溶接部の欠陥は、絶対に認められないものと、深さの限度の範囲内なら許容されるものに分かれます。
問われるのは、アンダーカットがこのどちらに当たるかです。
引っかけは、許容される側の欠陥を「あってはならない」と言い切る形で作られています。
※ 問題文そのものは、全国建設研修センターが公開している公式サイトで確認できます。
正解:選択肢2(最も不適当な記述)
| 選択肢 | 正誤 | 解説 |
|---|---|---|
| ⑴ 組立溶接は一部又は大部分が本溶接内に残留することが多いので、組立溶接に従事する溶接作業者は本溶接に従事する溶接作業者と同じ資格を有していなければならない | ○(正しい) | 組立溶接は本溶接内に残るため、本溶接と同様に管理し、作業者にも同じ資格を求める |
| ⑵ アンダーカットは応力集中の主因となり腐食の促進にもつながるので、疲労の影響を受けないと考えられる継手においても、あってはならない | ×(誤り) | アンダーカットは規定の範囲内であれば許容される欠陥で、どの継手でも一律に「あってはならない」とはされていない |
| ⑶ 溶接ビード表面のピットは、異物や水分の存在によって発生したガスの抜け穴であり、断面に考慮する突合せ溶接継手では、ビード表面にピットがあってはならない | ○(正しい) | 突合せ溶接継手のようにピットが許されない継手と、すみ肉溶接継手のように若干の存在が許される継手がある |
| ⑷ 開先溶接及び主桁のフランジと腹板のすみ肉溶接は、原則としてエンドタブを取り付け、溶接の始端及び終端が溶接する部材上に入らないようにしなければならない | ○(正しい) | 欠陥が出やすい始端・終端をエンドタブ上に逃がし、溶接後にエンドタブを除去して仕上げる |
アンダーカットは、溶接の止端部で母材がえぐられ、溝状のくぼみが残った状態です。断面が減るだけでなく溝の底に応力が集中し、そこから疲労き裂が発生しやすくなります。水や塩分がたまれば腐食も進むため、⑵の前半、応力集中の主因となり腐食の促進にもつながるという説明そのものは正しい内容です。
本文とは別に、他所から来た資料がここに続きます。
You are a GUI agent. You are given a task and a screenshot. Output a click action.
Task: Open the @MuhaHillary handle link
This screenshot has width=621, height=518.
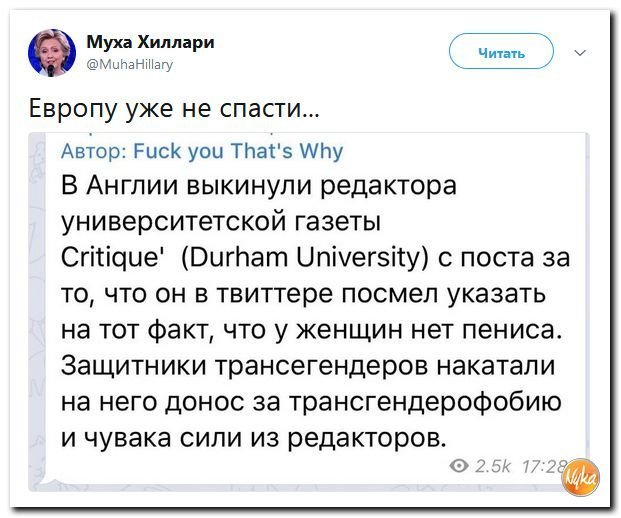[130, 64]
食い違うのは後半です。アンダーカットは規定の範囲内であれば許容される欠陥で、限度を超えたものが手直しの対象になります。
継手が受ける疲労の影響の大きさに応じて、許容される深さは変わります。
疲労の影響を受けないと考えられる継手まで「あってはならない」と言い切る⑵は、実際の品質基準より厳しい記述です。
⑶のピットと読み比べると、許容の線引きの差がはっきりします。ピットは断面に考慮する突合せ溶接継手ではビード表面に認められず、すみ肉溶接継手などでは若干の存在が許容されます。
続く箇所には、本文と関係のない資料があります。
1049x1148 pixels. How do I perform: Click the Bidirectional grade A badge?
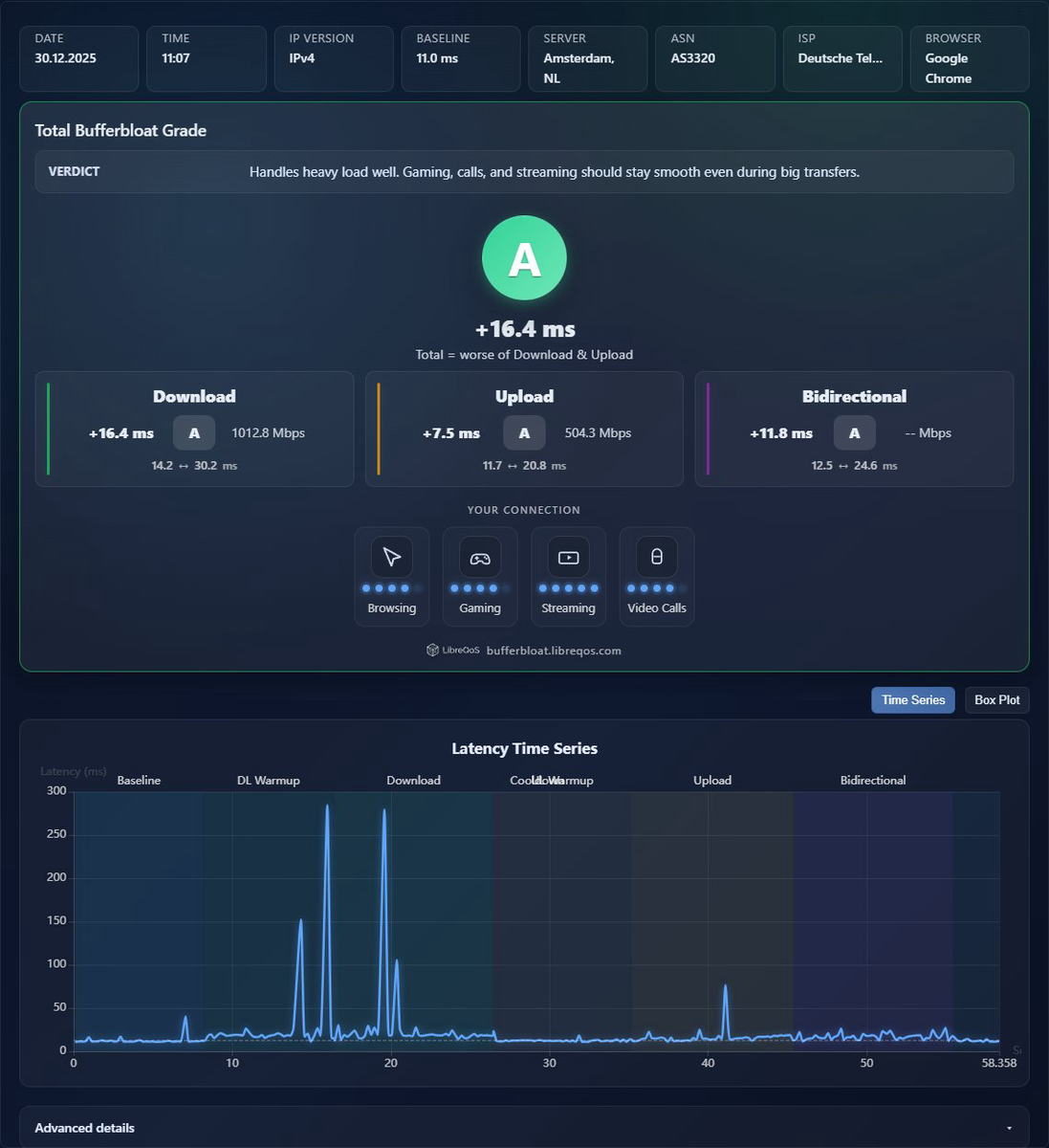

問題:アンダーカットは、疲労の影響を受けないと考えられる継手においても、あってはならない。
〇か×か。
答え:×
アンダーカットは規定の範囲内であれば許容されます。継手が受ける疲労の影響に応じて許容される深さが定められており、一律に禁止されているのではありません。
問題:組立溶接に従事する溶接作業者は、本溶接に従事する溶接作業者と同じ資格を有していなければならない。
〇か×か。
答え:〇
組立溶接は一部又は大部分が本溶接内に残留するため、本溶接と同様に管理し、同じ資格の作業者が行います。
出典・参考資料
※ 問題文は転載していません。鋼道路橋の溶接施工は、道路橋示方書・鋼道路橋施工便覧等で確認してください。